Nothing wrong with judgement, really; we have to show discernment in order to choose the better way. It’s the judgement that we bring to this work that tells us who we are—and which Kina will someday herself choose to integrate or dismiss. I do not care if Kina turns out to be a carbon copy of either Laurea or me, but I want her to understand the value and work of judgement, so that she knows how to tend her own belief system. It matters to me that she holds an opinion about what is and isn’t going to fly with her, and that she can defend that position and insist on it when it matters. It was judgement that Laurea and I bonded over nineteen years ago, and it’s judgement that we’re demonstrating to our daughter.

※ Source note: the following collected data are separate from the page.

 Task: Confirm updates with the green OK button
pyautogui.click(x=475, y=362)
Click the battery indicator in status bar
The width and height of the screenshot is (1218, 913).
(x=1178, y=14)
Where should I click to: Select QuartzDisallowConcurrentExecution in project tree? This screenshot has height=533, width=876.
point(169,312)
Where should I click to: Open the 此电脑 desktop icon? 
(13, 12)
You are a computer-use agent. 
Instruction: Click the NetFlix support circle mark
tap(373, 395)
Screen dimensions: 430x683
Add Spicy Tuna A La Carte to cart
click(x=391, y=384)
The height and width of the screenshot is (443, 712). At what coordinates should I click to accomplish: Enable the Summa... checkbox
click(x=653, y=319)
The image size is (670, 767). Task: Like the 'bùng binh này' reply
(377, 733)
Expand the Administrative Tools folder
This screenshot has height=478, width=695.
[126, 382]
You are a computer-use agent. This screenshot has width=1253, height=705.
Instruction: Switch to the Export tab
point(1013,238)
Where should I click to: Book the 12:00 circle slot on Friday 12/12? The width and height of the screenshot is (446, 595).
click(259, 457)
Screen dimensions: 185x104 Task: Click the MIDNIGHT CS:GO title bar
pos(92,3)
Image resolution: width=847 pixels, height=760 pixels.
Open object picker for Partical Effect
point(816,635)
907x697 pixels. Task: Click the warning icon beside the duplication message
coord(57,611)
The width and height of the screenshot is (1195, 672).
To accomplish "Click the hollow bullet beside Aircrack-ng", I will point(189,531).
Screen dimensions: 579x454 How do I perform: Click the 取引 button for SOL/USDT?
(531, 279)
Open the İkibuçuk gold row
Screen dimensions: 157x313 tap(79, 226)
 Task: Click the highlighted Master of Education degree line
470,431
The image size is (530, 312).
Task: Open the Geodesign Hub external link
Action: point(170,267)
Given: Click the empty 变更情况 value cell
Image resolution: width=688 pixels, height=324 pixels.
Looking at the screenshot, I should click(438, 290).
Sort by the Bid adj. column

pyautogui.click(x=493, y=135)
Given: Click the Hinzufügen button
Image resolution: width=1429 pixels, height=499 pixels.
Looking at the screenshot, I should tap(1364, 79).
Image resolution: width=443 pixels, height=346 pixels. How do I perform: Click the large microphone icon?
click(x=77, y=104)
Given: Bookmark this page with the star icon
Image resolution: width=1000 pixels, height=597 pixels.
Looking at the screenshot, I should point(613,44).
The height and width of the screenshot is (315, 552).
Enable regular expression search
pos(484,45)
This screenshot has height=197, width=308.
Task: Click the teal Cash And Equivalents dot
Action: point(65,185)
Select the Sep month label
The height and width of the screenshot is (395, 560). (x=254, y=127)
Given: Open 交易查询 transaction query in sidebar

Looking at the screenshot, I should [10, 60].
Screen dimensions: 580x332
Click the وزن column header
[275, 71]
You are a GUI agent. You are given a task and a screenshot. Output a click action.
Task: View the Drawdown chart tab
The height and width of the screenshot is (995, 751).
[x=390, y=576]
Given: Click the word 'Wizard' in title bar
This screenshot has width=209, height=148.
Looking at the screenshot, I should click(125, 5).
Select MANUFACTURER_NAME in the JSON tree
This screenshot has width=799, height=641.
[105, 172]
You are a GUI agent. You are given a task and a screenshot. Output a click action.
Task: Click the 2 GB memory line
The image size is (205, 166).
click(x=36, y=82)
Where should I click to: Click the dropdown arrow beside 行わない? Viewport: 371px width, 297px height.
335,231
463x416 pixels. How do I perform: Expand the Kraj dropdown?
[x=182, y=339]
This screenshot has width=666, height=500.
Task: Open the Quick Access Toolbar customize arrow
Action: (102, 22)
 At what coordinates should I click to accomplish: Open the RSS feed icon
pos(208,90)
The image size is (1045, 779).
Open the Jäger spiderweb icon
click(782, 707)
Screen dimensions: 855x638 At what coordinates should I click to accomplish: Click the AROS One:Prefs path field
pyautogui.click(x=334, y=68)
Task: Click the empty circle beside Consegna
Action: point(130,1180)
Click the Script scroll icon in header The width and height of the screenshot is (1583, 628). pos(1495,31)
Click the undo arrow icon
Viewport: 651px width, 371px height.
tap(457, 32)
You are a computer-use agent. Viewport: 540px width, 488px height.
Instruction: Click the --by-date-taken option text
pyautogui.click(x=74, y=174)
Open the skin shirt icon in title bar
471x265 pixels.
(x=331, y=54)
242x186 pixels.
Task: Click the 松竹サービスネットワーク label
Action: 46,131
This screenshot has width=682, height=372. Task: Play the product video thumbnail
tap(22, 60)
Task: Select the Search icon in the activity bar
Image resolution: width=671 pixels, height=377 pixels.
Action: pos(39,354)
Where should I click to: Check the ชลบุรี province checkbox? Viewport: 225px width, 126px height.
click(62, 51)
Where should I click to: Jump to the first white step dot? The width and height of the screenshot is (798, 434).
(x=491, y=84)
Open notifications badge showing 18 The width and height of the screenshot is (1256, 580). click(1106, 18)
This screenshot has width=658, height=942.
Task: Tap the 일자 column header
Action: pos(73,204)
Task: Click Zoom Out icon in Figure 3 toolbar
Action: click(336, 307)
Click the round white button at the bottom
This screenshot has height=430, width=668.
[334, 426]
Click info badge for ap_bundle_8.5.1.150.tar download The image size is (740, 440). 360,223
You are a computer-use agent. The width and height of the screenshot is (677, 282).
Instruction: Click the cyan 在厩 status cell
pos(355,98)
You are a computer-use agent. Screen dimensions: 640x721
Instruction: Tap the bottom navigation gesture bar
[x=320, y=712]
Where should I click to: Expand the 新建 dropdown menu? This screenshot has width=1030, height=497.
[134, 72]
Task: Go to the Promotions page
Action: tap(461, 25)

What kind of librarian do I want Kina to grow up to be? Of course, the nice librarian makes people want to read books, to participate in the civic discourse, to stay after school. It’s the stern librarian that shapes you, though—the one who tells you to put your books back, to respect others, to value the good books and question the mediocre ones, and to honor sacred space. You always remember the stern librarian, and you never, ever cross her. Remember that next time you leave a mess. Thanks, Mommy.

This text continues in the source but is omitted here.